During the mid-1970s, thousand of Israelis were working in Iran, alongside with Americans and Europeans. From kibbutzniks that suddenly had a maid to arm dealers and people that trained - and even created, some say - the terrible secret service of SAVAK, they were happy to work for better salaries and enjoy a life a luxury. They were so deep into the bubble that most of them were almost completely disconected from the reality and it was very hard to convince to leave Iran, even after Khomeini returned in glory and the Shah´s portraits were set to fire. 

Iran needed Israel for its military knowledge and knowledge in the field of agriculture, among others. Israelis were happy to enjoy the lavish lifestyle at a time when Israel was coping with economic hardships, while being handsomely paid. The Israeli embassy in Tehran, lead by an ambassador, was a well known secret. Iran needed Israel against the Arab countries. Israel needed a friend in the Middle East. Deal.
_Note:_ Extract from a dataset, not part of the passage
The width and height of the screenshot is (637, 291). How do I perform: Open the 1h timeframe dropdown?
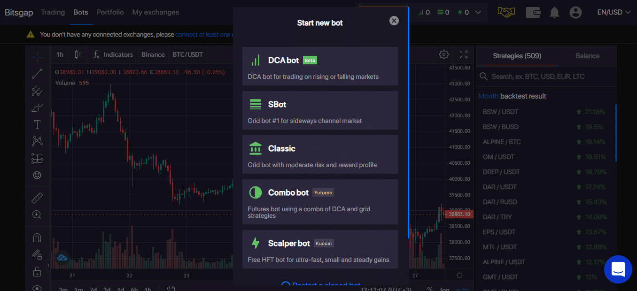60,54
The parents of the film director of Before the Revolution, Dan Shadur, were among the people that enjoyed the life in Tehran while working hard. His father was building the military basis used by SAVAK. Through personal, intimate films and interviews with some of those who were part of the bubble at the time, Shadur recreated a historical episode of a historical relationship. I´ve particularly appreciated the multitude of points of view and the different evaluations and approaches of the situation. Most though completely misread the situation and the people, although they noticed the big gap between the North - rich - and the South - very poor - of Tehran, as well as the increasing insatisfaction of the local population under the Shah´s dictatorship. Iranians wanted ´to have their bread and breathe´ outlines one of persons interviewed. US, France and Germany didn´t want to stop Khomeini because according to the very easy Cold War logic, he was not a communist. He was just religious. 

Israelis left and developped other lucrative relationships with countries from Africa, South or Central America. Not few of them were dictatorships. From the balcony of the building that once hosted the Israeli diplomatic mission, Yasser Arafat was greeting the masses. There is always a ´before´ and an ´after´, no matter what. History has a long take and it´s made of many episodes. Some of them so surprising that not even the most intelligent spies in the world can accurately predict.